=== EXERCISE INSTRUCTIONS ===
What you write must be the listing below in full, word for word, minus its pictures.

** DATA FOR THE TASK follows **

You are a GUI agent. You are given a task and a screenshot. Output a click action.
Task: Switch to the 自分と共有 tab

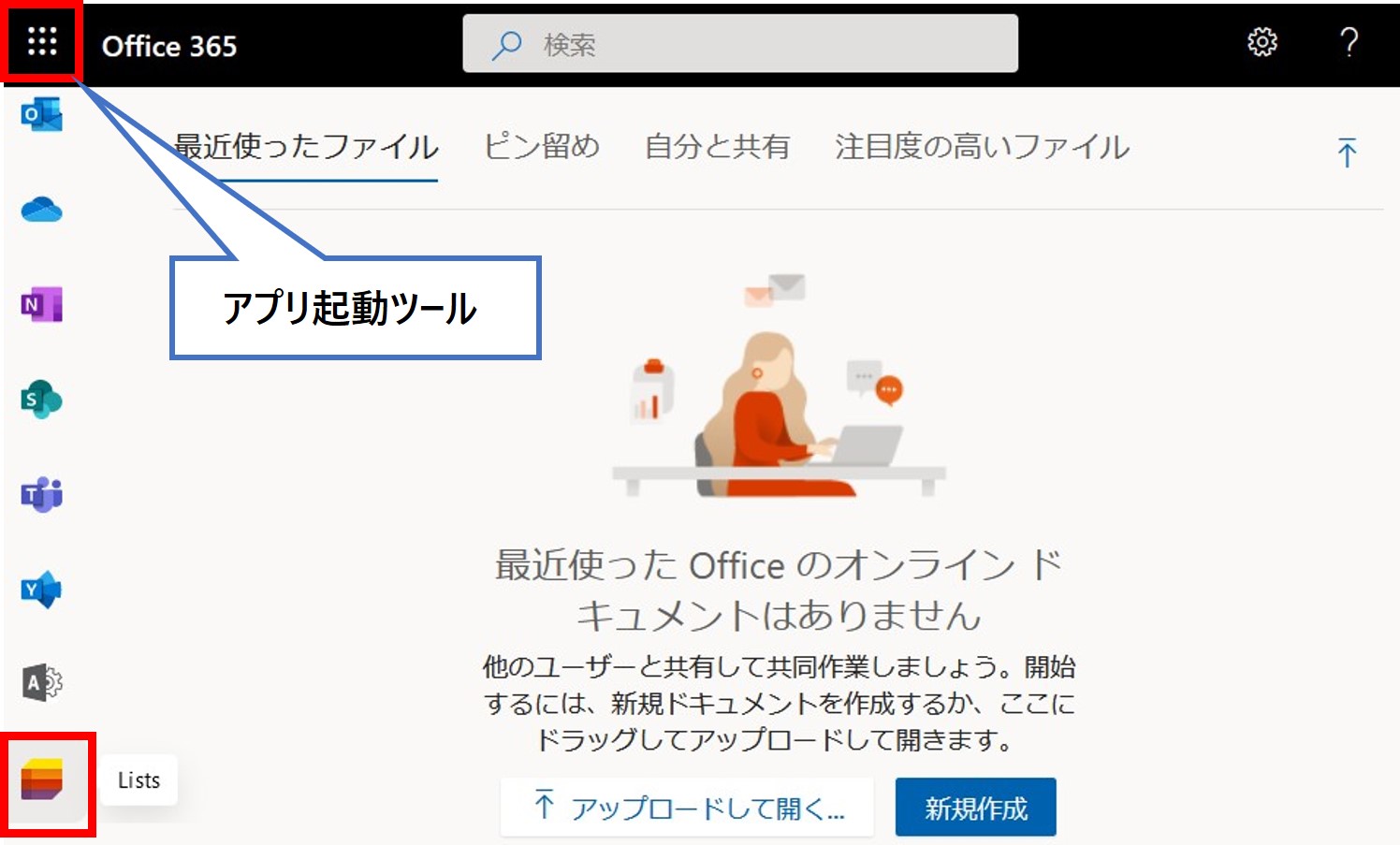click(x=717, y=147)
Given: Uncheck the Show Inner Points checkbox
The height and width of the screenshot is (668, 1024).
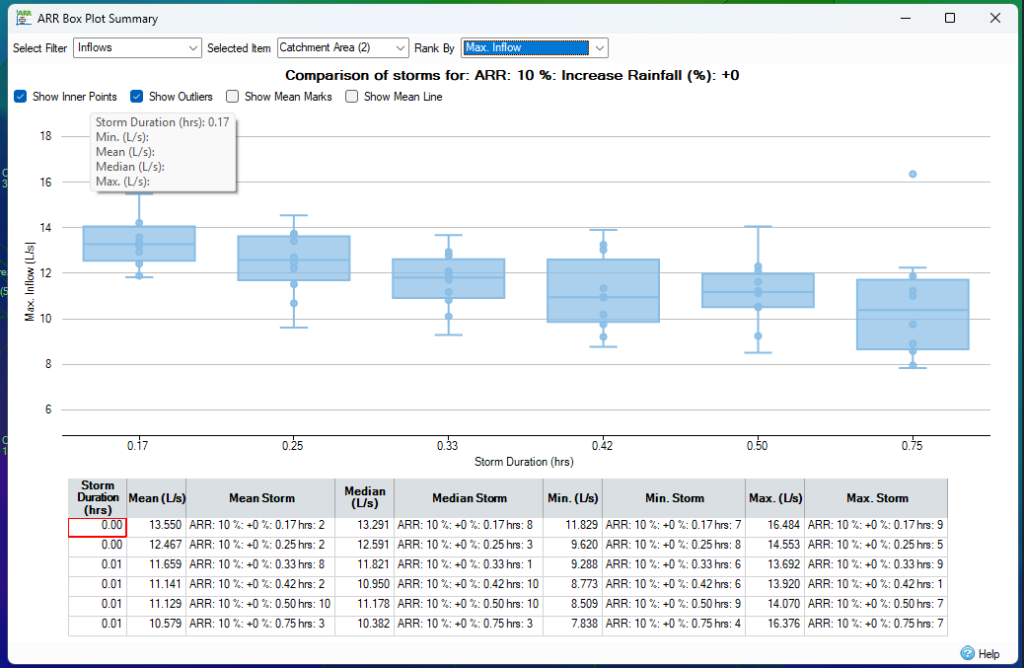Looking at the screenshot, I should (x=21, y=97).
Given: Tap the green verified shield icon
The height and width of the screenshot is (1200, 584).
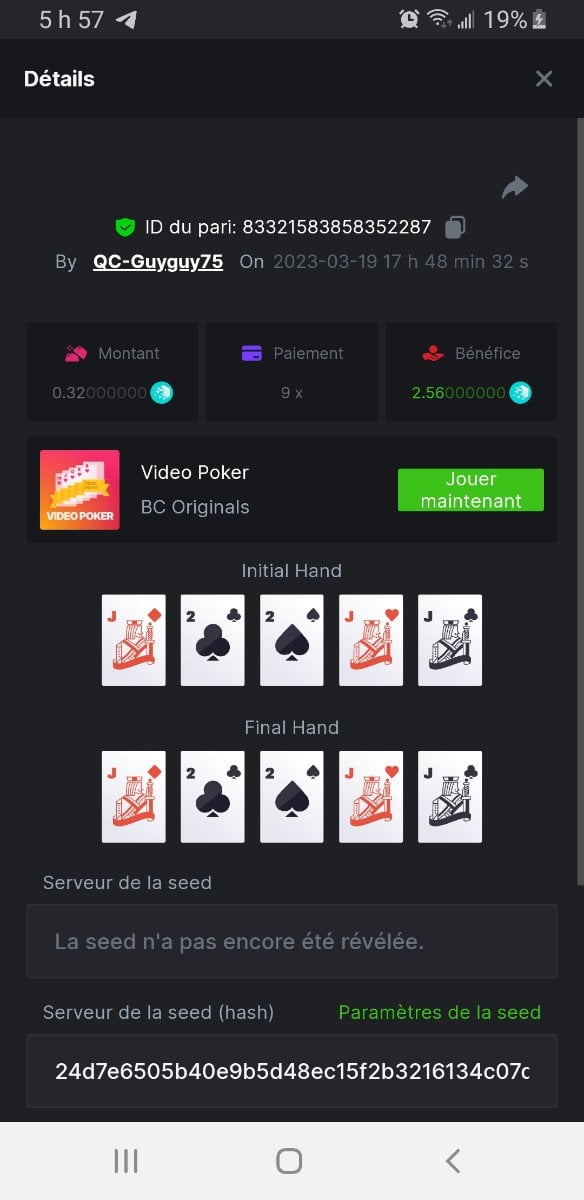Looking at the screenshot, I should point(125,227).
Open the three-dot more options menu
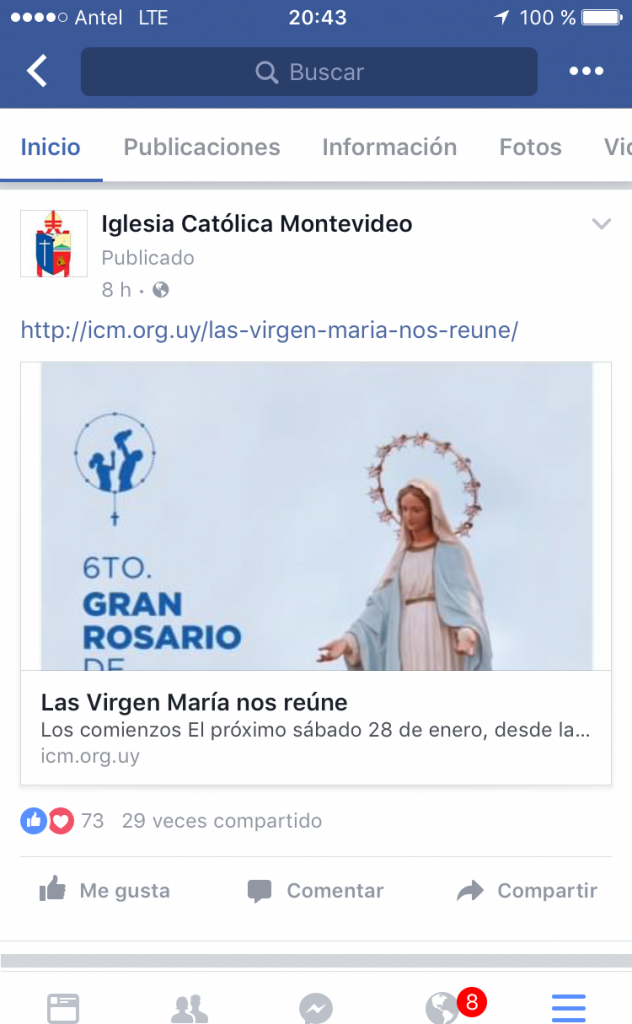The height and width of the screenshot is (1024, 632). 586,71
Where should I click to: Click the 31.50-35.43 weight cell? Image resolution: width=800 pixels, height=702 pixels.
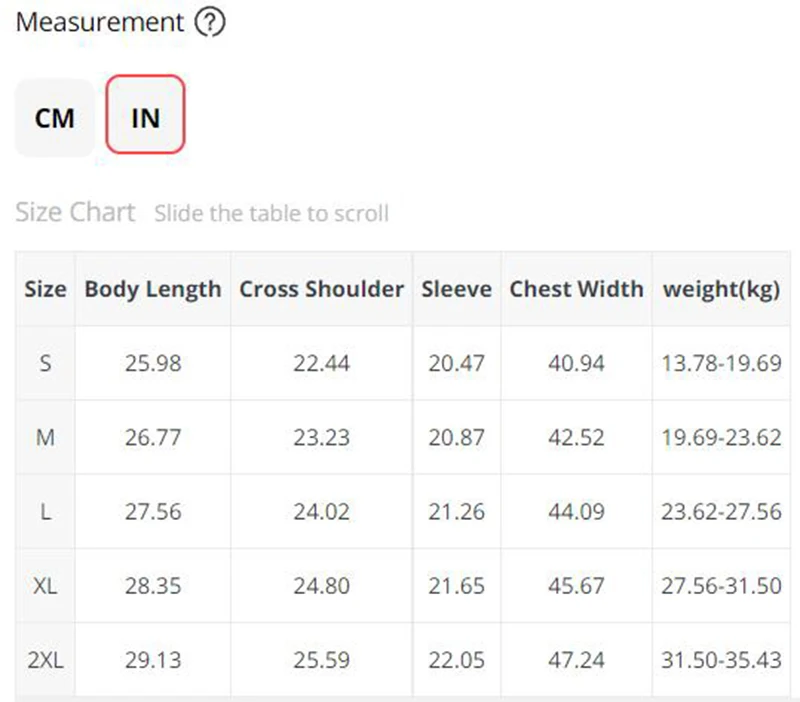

** End of DATA FOR THE TASK **

=== OUTPUT FOR THIS EXERCISE ===
You are a GUI agent. You are given a task and a screenshot. Output a click action.
Task: Switch to the 自分と共有 tab

click(x=717, y=147)
Given: Uncheck the Show Inner Points checkbox
The height and width of the screenshot is (668, 1024).
Looking at the screenshot, I should (x=21, y=97).
Given: Tap the green verified shield icon
The height and width of the screenshot is (1200, 584).
Looking at the screenshot, I should point(125,227).
Open the three-dot more options menu
The height and width of the screenshot is (1024, 632). 586,71
Where should I click to: Click the 31.50-35.43 weight cell? Image resolution: width=800 pixels, height=702 pixels.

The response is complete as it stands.